# Data for the task

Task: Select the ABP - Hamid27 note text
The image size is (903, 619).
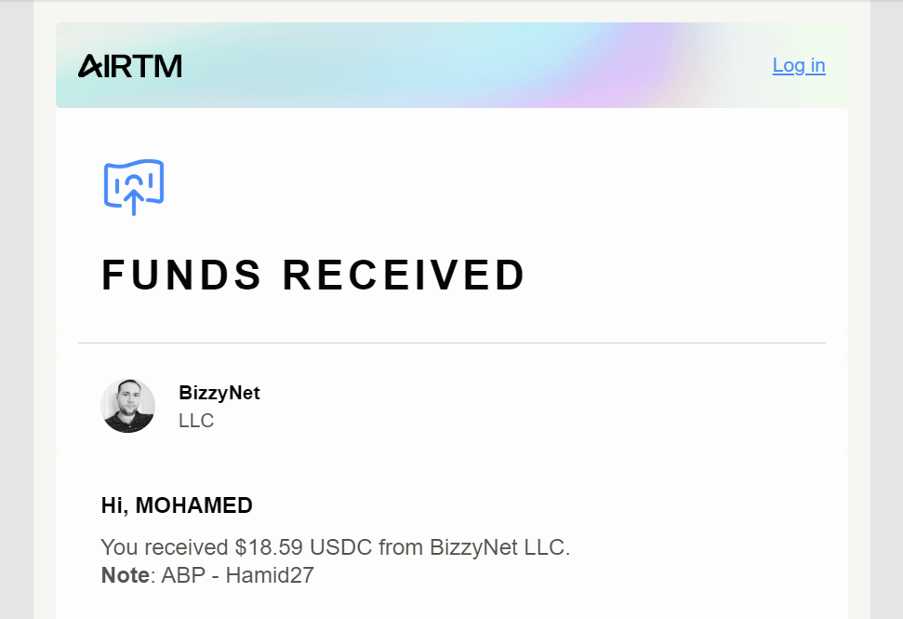Action: (x=238, y=575)
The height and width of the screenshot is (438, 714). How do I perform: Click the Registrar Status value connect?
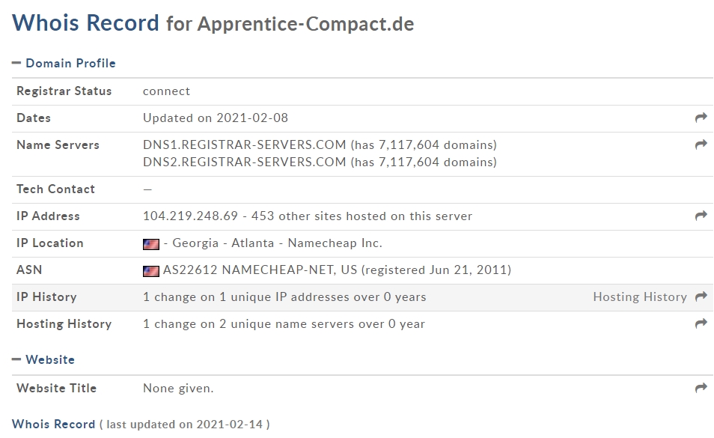166,91
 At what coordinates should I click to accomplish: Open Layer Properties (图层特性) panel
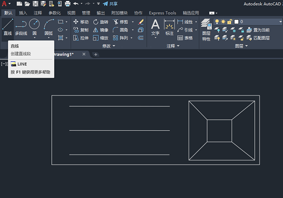click(206, 29)
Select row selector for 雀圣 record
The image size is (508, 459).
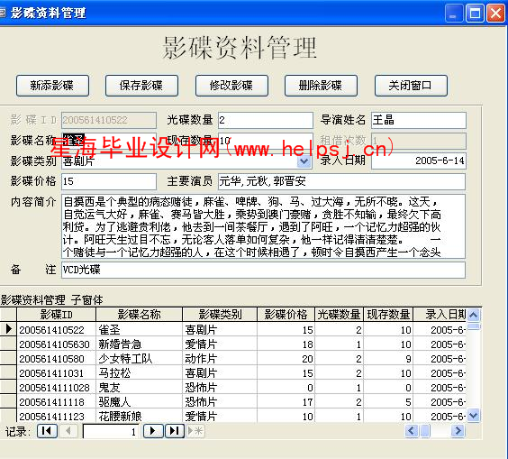point(8,329)
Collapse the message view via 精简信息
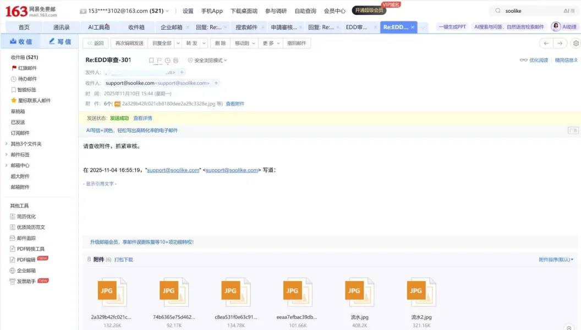 [x=562, y=60]
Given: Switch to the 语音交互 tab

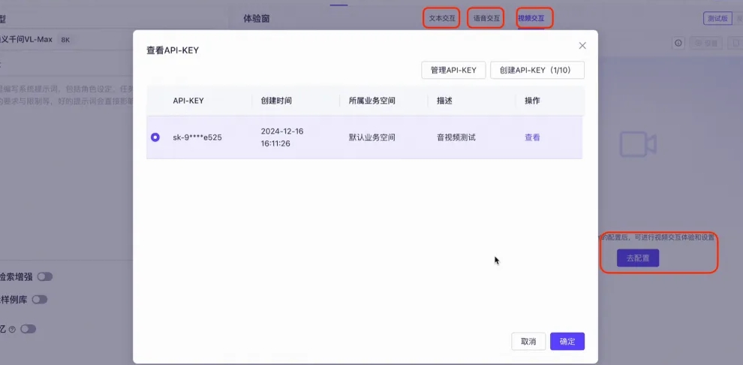Looking at the screenshot, I should coord(486,17).
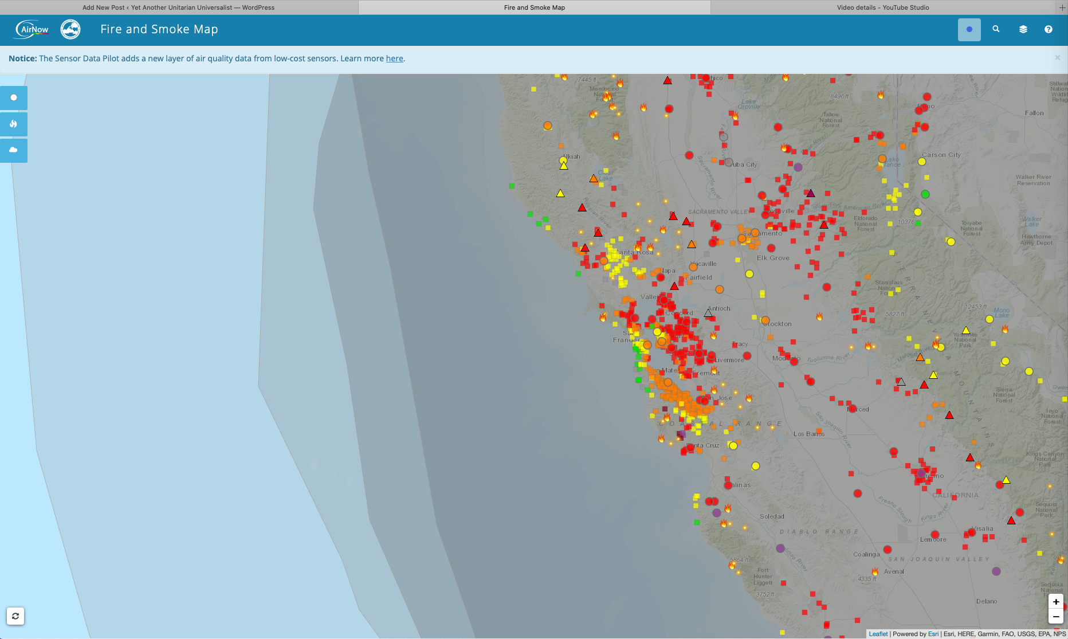
Task: Open the help question mark icon
Action: point(1048,29)
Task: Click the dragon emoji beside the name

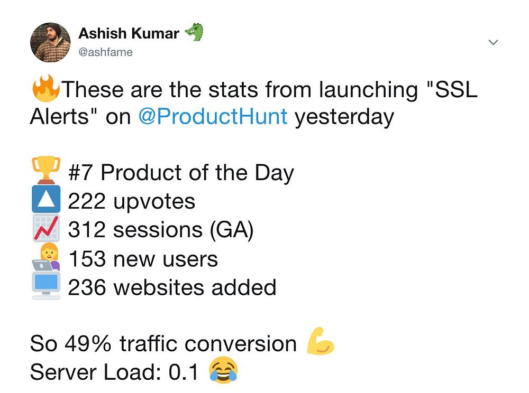Action: click(194, 32)
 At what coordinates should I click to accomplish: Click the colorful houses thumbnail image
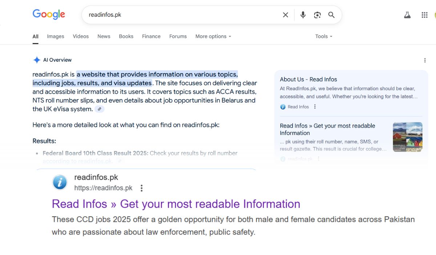pyautogui.click(x=407, y=137)
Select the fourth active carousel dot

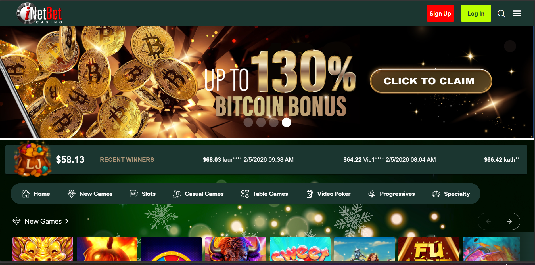pos(286,122)
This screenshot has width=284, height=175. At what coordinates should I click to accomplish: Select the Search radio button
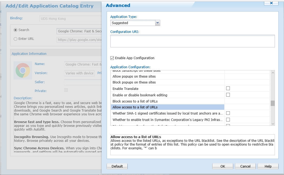point(15,30)
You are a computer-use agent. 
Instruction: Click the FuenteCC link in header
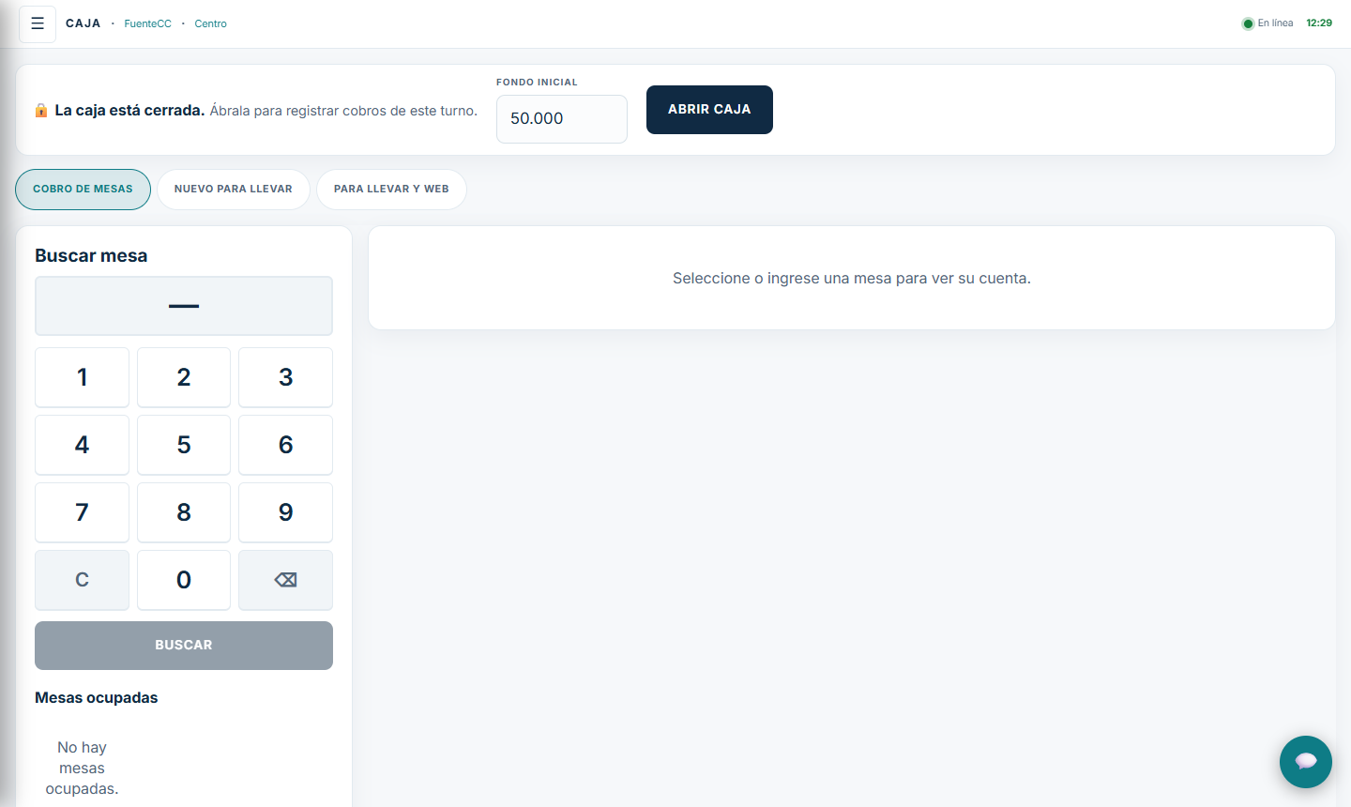tap(148, 23)
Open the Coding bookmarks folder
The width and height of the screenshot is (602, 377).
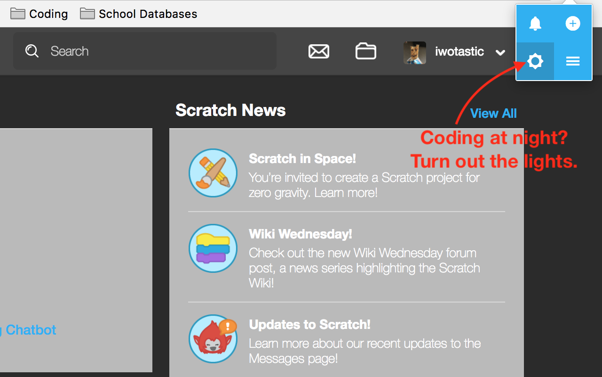(39, 14)
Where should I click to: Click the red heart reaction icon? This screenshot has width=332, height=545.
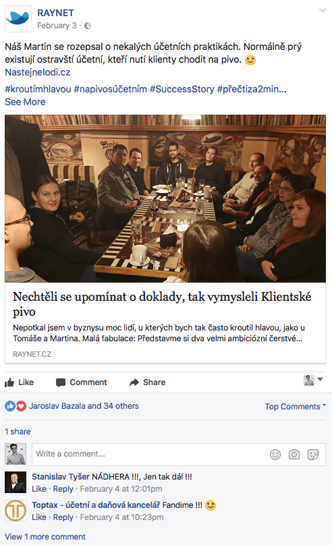[21, 406]

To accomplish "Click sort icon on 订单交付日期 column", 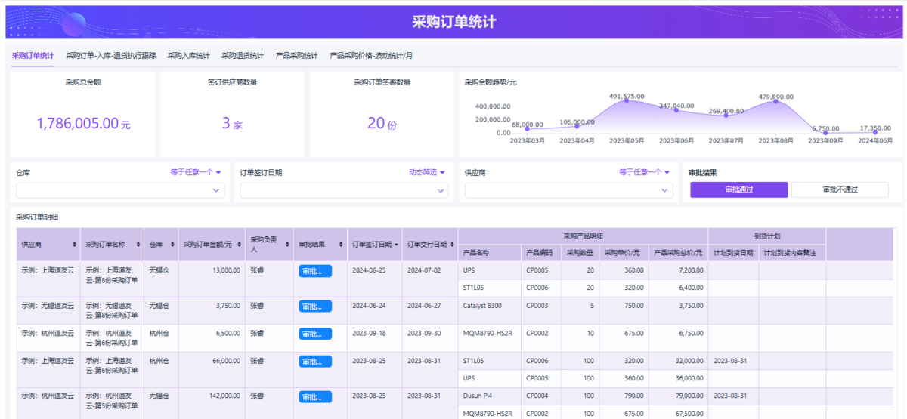I will coord(452,245).
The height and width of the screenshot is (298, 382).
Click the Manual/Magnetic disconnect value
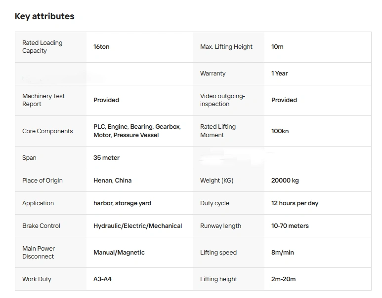click(119, 253)

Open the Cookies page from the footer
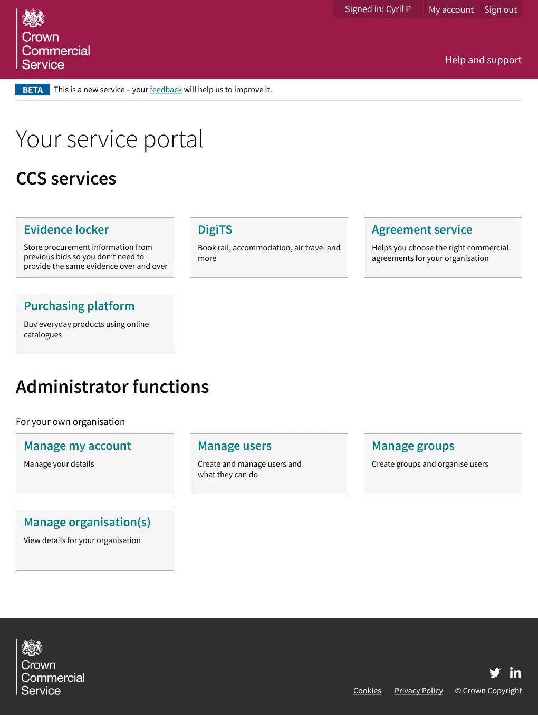367,690
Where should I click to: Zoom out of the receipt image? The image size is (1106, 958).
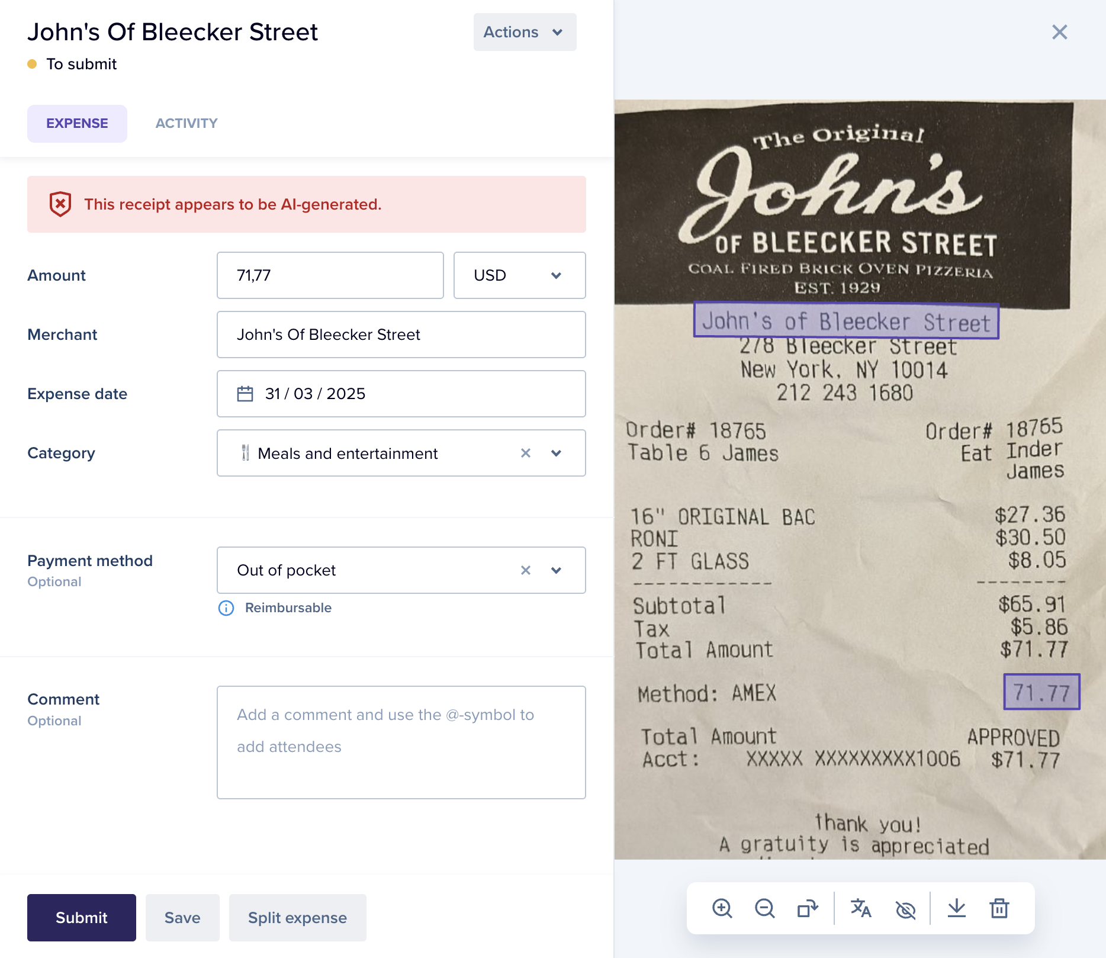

# Assigned task
Write out the lines that run from the line containing "The height and width of the screenshot is (298, 382)." to the end of the entries, inclusive, exactly as written. Skip every picture.

# Exercise output
The height and width of the screenshot is (298, 382).
Click the Manual/Magnetic disconnect value
click(119, 253)

Open the Cookies page from the footer
367,690
Where should I click to: Zoom out of the receipt image? The image size is (1106, 958).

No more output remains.